Четвертый день полковник Нестеров нервничал и пребывал в напряженном ожидании, всем своим богатым опытом предчувствуя, что находится у самого порога разгадки странного и необычного дела, которое началось два с небольшим месяца назад. Средь бела дня с невиданным нахальством и хладнокровием был убит сын аптекаря Фильштинского. Неизвестный человек прошел из общего зала в подсобное помещение, где молодой провизор готовил рецепты к выдаче покупателям, произвел из револьвера три выстрела в несчастного и вышел через черный ход. Выстрелов никто не слышал, потому как дверь в маленькую комнатушку была предварительно захлопнута. И хотя в зале толпилось довольно много народу, никто из опрошенных свидетелей не мог сказать ничего вразумительного. Ни одной приметы, ни одной зацепки. Во время обследования места происшествия уголовной полицией неожиданно обнаружили тайник под полом, а в нем — в коробках из-под дамских шляпок — две бомбы. Сразу же стало ясно, что здесь не простая уголовщина, а дело политическое. Донесение об этом в тот же день легло на стол полковнику Нестерову.

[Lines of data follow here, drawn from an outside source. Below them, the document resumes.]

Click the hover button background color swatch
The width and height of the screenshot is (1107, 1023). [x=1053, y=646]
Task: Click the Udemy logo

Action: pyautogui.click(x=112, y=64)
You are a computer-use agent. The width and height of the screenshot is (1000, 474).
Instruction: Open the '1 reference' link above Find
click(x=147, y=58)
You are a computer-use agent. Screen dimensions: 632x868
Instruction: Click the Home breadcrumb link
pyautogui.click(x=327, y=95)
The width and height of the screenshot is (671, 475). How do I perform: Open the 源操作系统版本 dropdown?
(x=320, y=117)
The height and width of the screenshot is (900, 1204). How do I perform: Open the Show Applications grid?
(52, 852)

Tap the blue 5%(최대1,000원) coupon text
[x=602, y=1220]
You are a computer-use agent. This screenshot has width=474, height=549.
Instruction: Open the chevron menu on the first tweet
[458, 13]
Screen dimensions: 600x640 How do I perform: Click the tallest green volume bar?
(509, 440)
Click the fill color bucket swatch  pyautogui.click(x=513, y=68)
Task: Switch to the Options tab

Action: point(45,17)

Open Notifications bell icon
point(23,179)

И пошло-поехало. Кто-то, неведомый и очень меткий, накрошил в городе и в пригороде — два убийства произошли на дачах — четыре трупа. И все убитые, как один, входили в организацию «Освобождение», в которую совсем недавно Нестерову удалось внедрить нового агента. Этот новый агент и сообщал, что убийца действует так, словно у него имеется на руках список членов организации и он прекрасно знает их адреса и привычки. А иначе чем объяснить, что он настигал свои жертвы с удивительной точностью? Ни одной осечки.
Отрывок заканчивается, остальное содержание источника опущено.